The media (and educational material used in schools outside of India) is quick to note that Hindus consider cows as sacred. That is true, but it doesn’t stop there. Hinduism is rich in symbolism, and many things are considered sacred, ranging from all living things, to rivers, hills, space, time, language, mathematics, music, etc. Rituals that celebrate reverence of Nature (or rather the underlying Reality/Essence of all things) are common across many Hindu traditions.
Also, while the cow, like many things in Hinduism, is considered sacred, it is inaccurate to say Hindus are cow worshippers. You hardly see any temples dedicated to a cow nor do you find any cow god /goddess. You are more likely to find a cow idol fixed outside the garbha graha (the center where the temple’s main deity is housed), and looking in the direction of that main deity. In such setting the cow represents the observer and his humility [toward God]. You’ll also see the cow accompanying Krishna, or the bull accompanying Shiva, or the buffalo accompanying the demigod Yama.
This devotee-god relationship representation doesn’t end there. You see it for example, with the bull (Nandi) serving Shiva, or the peacock serving Murugan, or the kite Gurada serving Vishnu, or Ganesha always shown sitting on a mouse, or that Meenakshi is always shown with a parrot, or Shani shown always with a crow, or Bhairavar shown always with dog, or Yama shown always with a buffalo.
Hindu culture believes that god reveals Him/Her/Itself to different people in different ways, by different names and forms (including formless), such as Shiva, Vishnu, Durga, Meenakshi, Murugan, Kali, etc. Hindus consider God as immanent and transcendent.
Temples do maintain cows in their temple grounds, as also elephants, peacocks, parrots, monkeys. As also sacred plants like the neem tree, banyan tree, peepal tree, tulsi (Indian basil), turmeric, sandalwood. Among all sacred plants and animals, the cow is the most revered.
Why is it that the cow of all animals gained popularity? How the cow attained special status is because of its domestication (as man’s best friend) and utility in the past (and even today): milk, ghee, yogurt, cow dung (dried cow dung rich is widely used in place of wood burning fuel, producing a blue gas flame, and is widely used as organic fertilizer), for plowing and for transport (of material and people) as bullock carts, hardworking, loyal, and even domesticated.

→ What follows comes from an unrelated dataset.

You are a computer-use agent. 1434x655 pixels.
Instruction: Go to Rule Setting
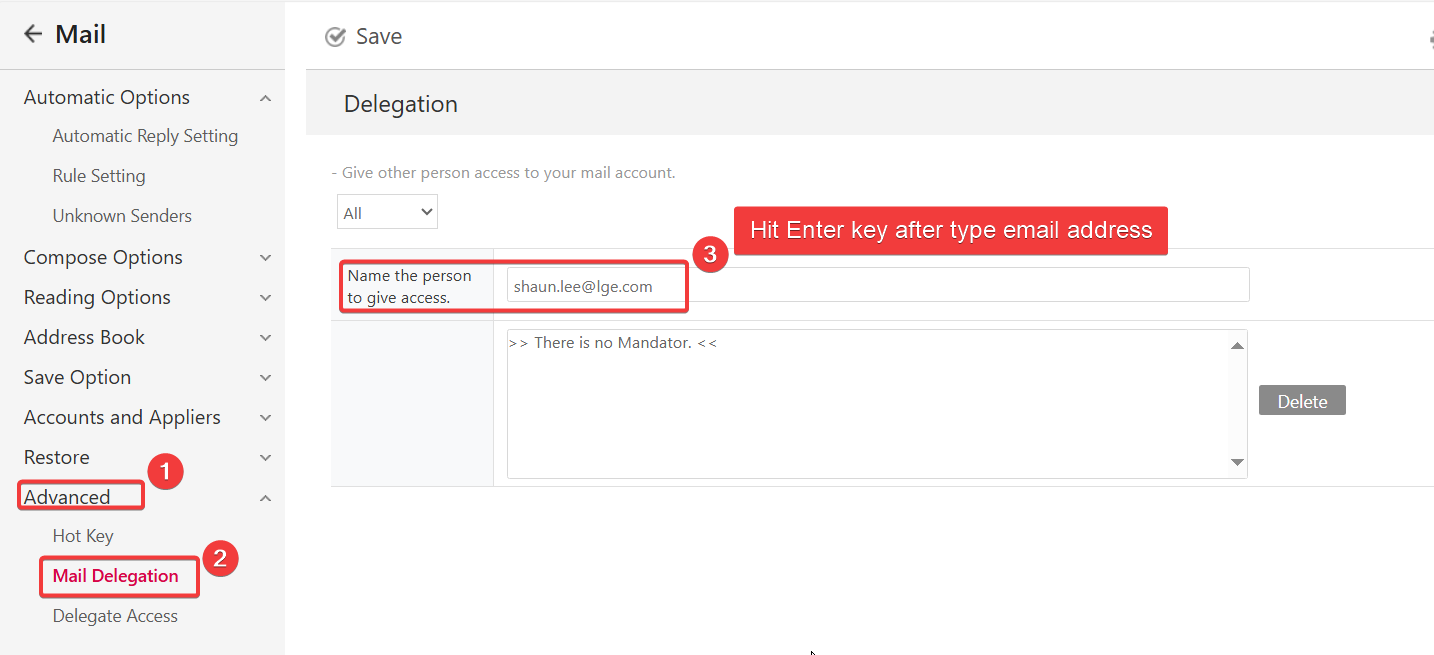tap(99, 176)
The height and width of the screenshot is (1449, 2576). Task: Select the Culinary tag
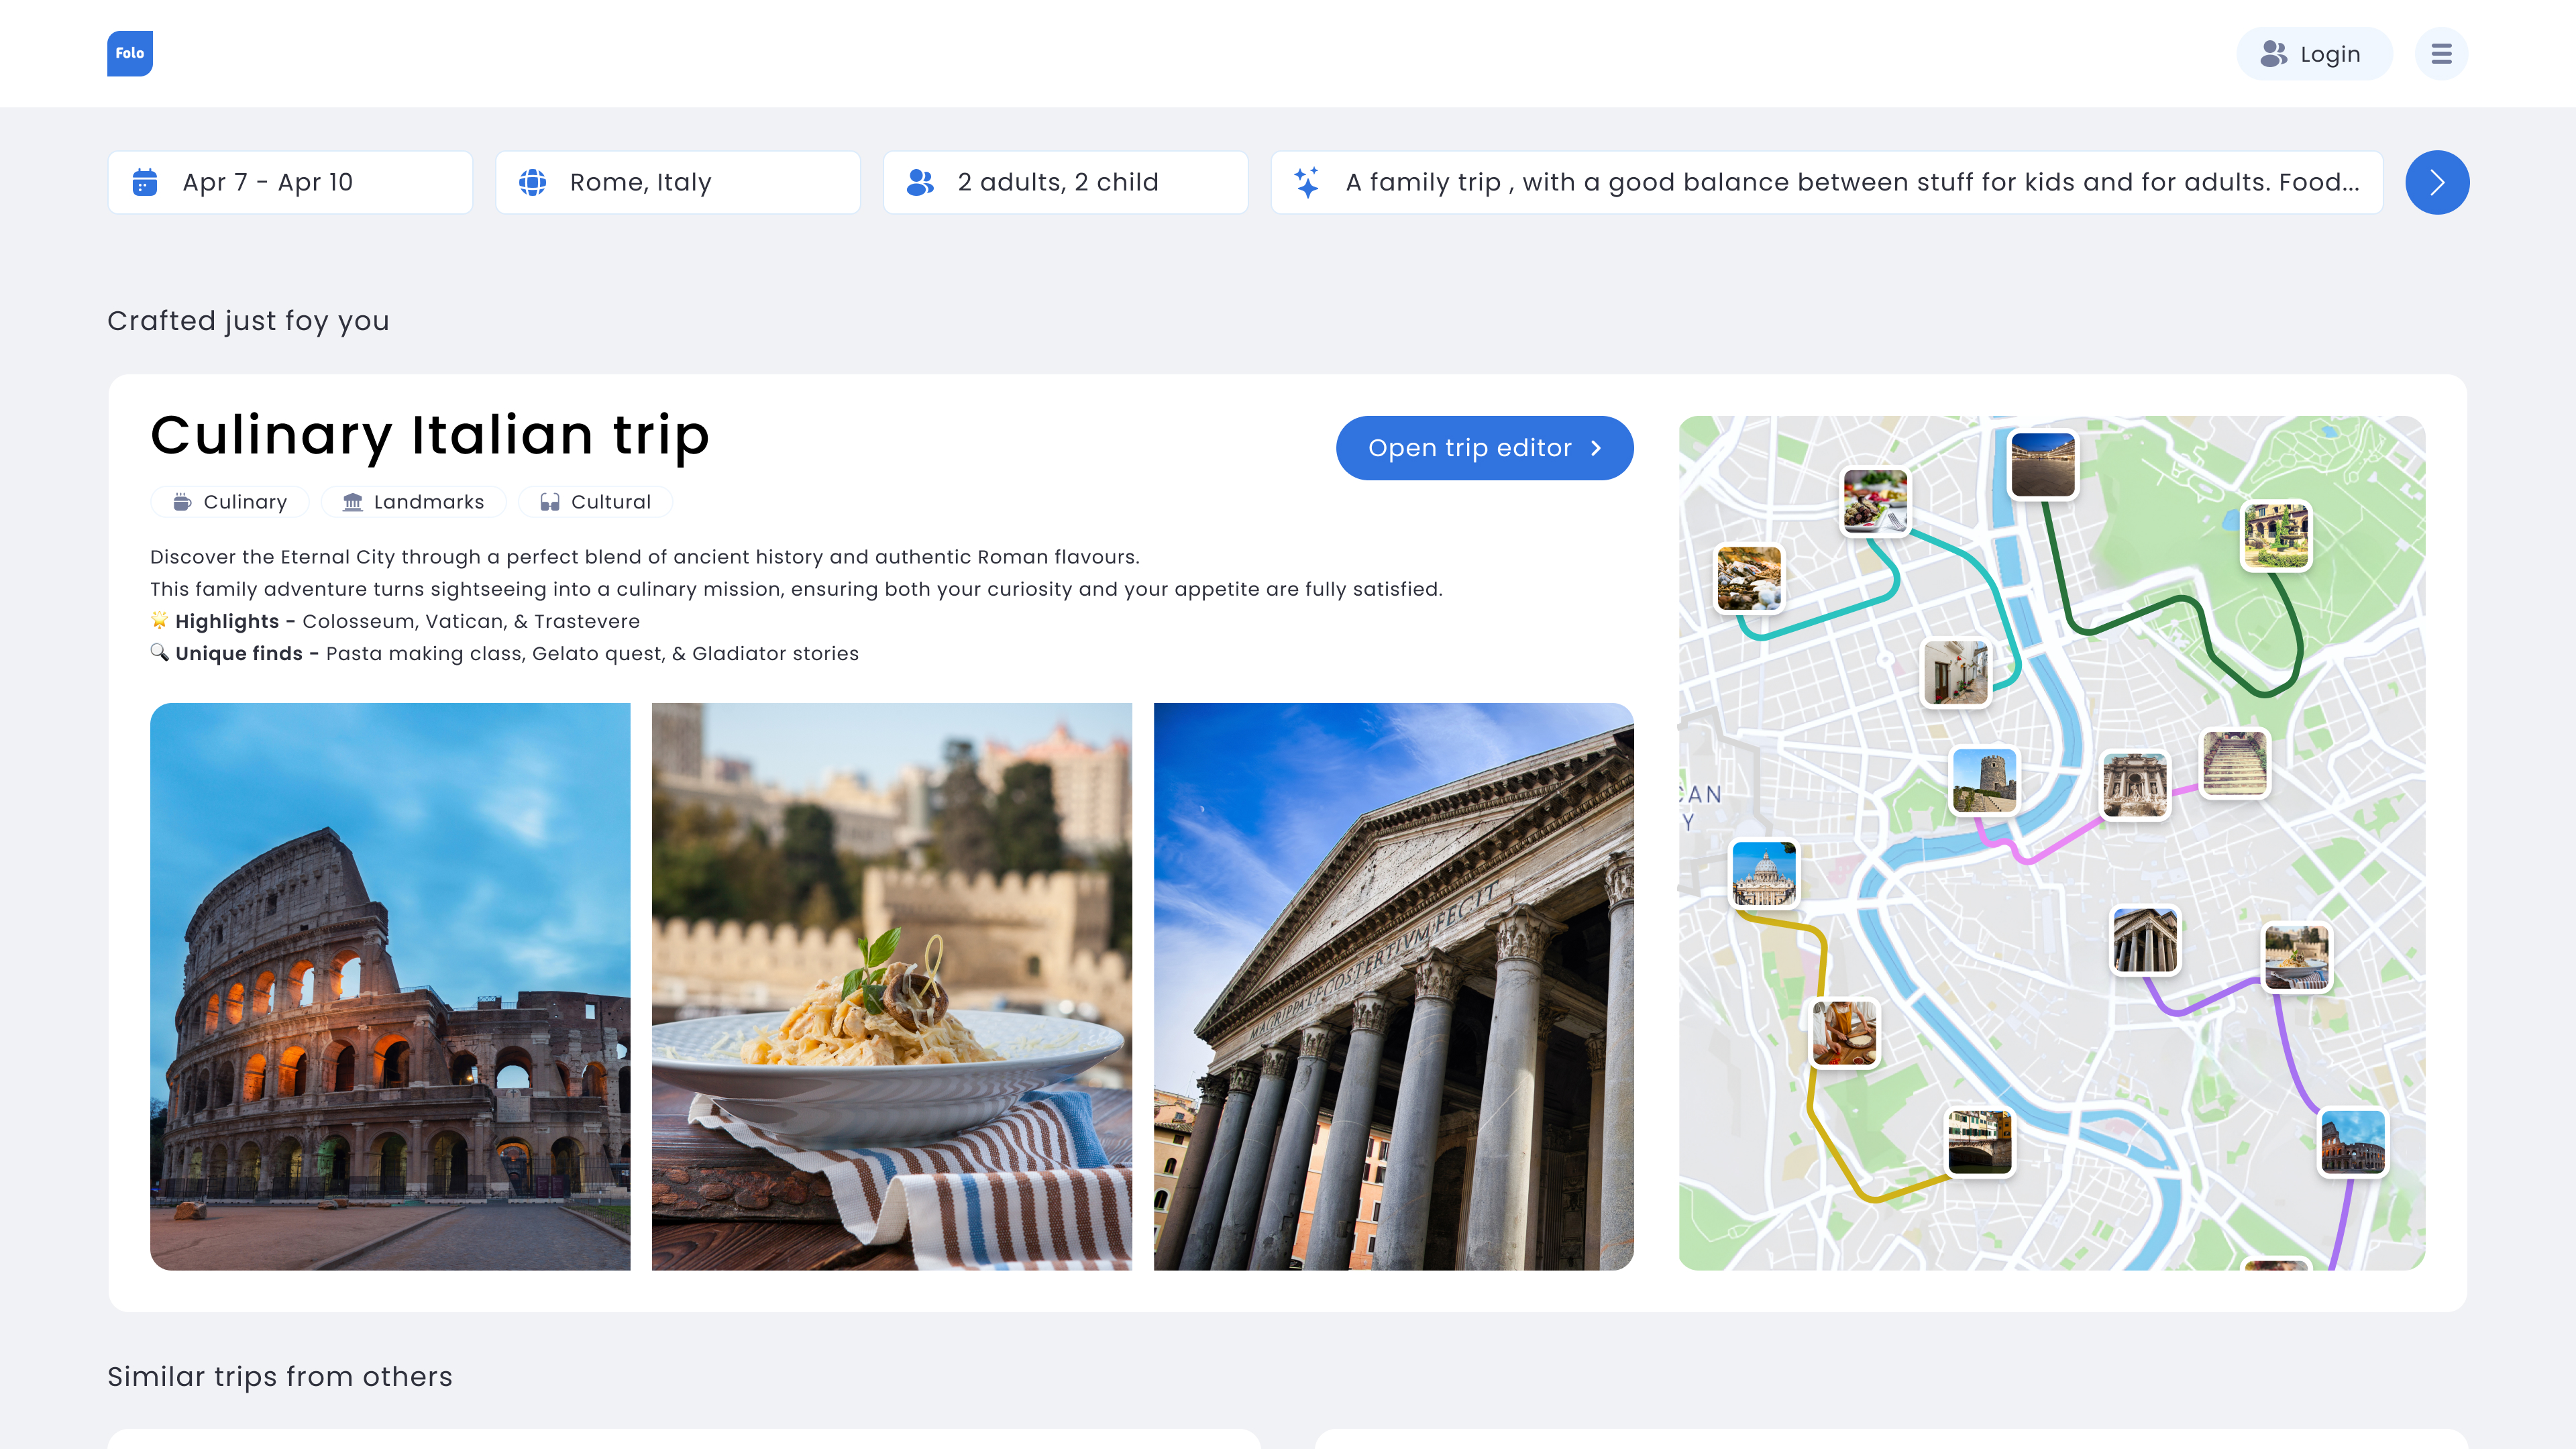[230, 502]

Also, the cow, at that time in India, was the most visible symbol of compassion in the animal kingdom – that of the nurturing mother (it’s hard to not take notice of how a cow so carefully tenders its calf; and of how the calf stays within close vicinity of its mother).
If one were to consider the dog as man’s best friend, the cow was much more than that to a villager/farmer in India, as it was also a priceless asset to a family or to the village – even more so in a time period a few thousand years ago when the population of India was no more than a few million. In a largely agricultural community (most of India, even more so in the past), it was a matter of survival to own a cow.
Without owning a cow:
- you won’t be able to plow your fields (bullock plows)
- you won’t have a way to transport your harvest (bullock carts)
- you won’t have organic fertilizer (from cow dung)
- you won’t be able to cook or source of heat in colder parts of India (biofuel from dried cow dung)
- you won’t have dairy (you won’t have milk, yogurt, butter, ghee, and sweets),
- you won’t have a number of natural medicine (derived from cows milk and cow urine). You’ll be surprised the number of modern medicine ranging from estrogen supplements to melatonin therapy that uses either cow, horse, or pig urine.
When the pseudo-liberal leftists and Westerners misrepresent and brand Hindus as just “cow worshipers”, probably because they find the cow to be a funny animal and it is easy for them to be immature and it make the butt of one’s jokes…. it just goes to show they don’t care about the importance of the cow to the average farmer (who doesn’t own nor can afford to even rent a tractor to plow his fields, or rent a truck to transport his harvest, or pay for fertilizer, or even pay for natural gas delivery to his modest village home, or afford to buy milk for his entire family).
Such was the day-to-day connection and utility, that the cow was just like a family member, including addressing it by a name. No one would dare even think of eating family member, just as in the USA one wouldn’t think of eating his own dog which he has grow up with all his life (or even any dog in general, as part of the American culture it is what is considered a domestic animal). Meanwhile, in China there are many sub-cultures that have no problem killing and eating a dog. This would seem barbaric to the American. Same way, Hindus see the beef industry and consumption of beef as barbaric. Note that, Hindus have the highest number of vegetarians in the world, by a factor of over 30x that of the non-Hindu vegetarians in the USA.
There is nothing sacred about just cows, but all of existence, the cow being the most representative, because it was the most benign and useful domestic animal in India for several thousand years. So it got elevated into extra sacred, and continues to remain so.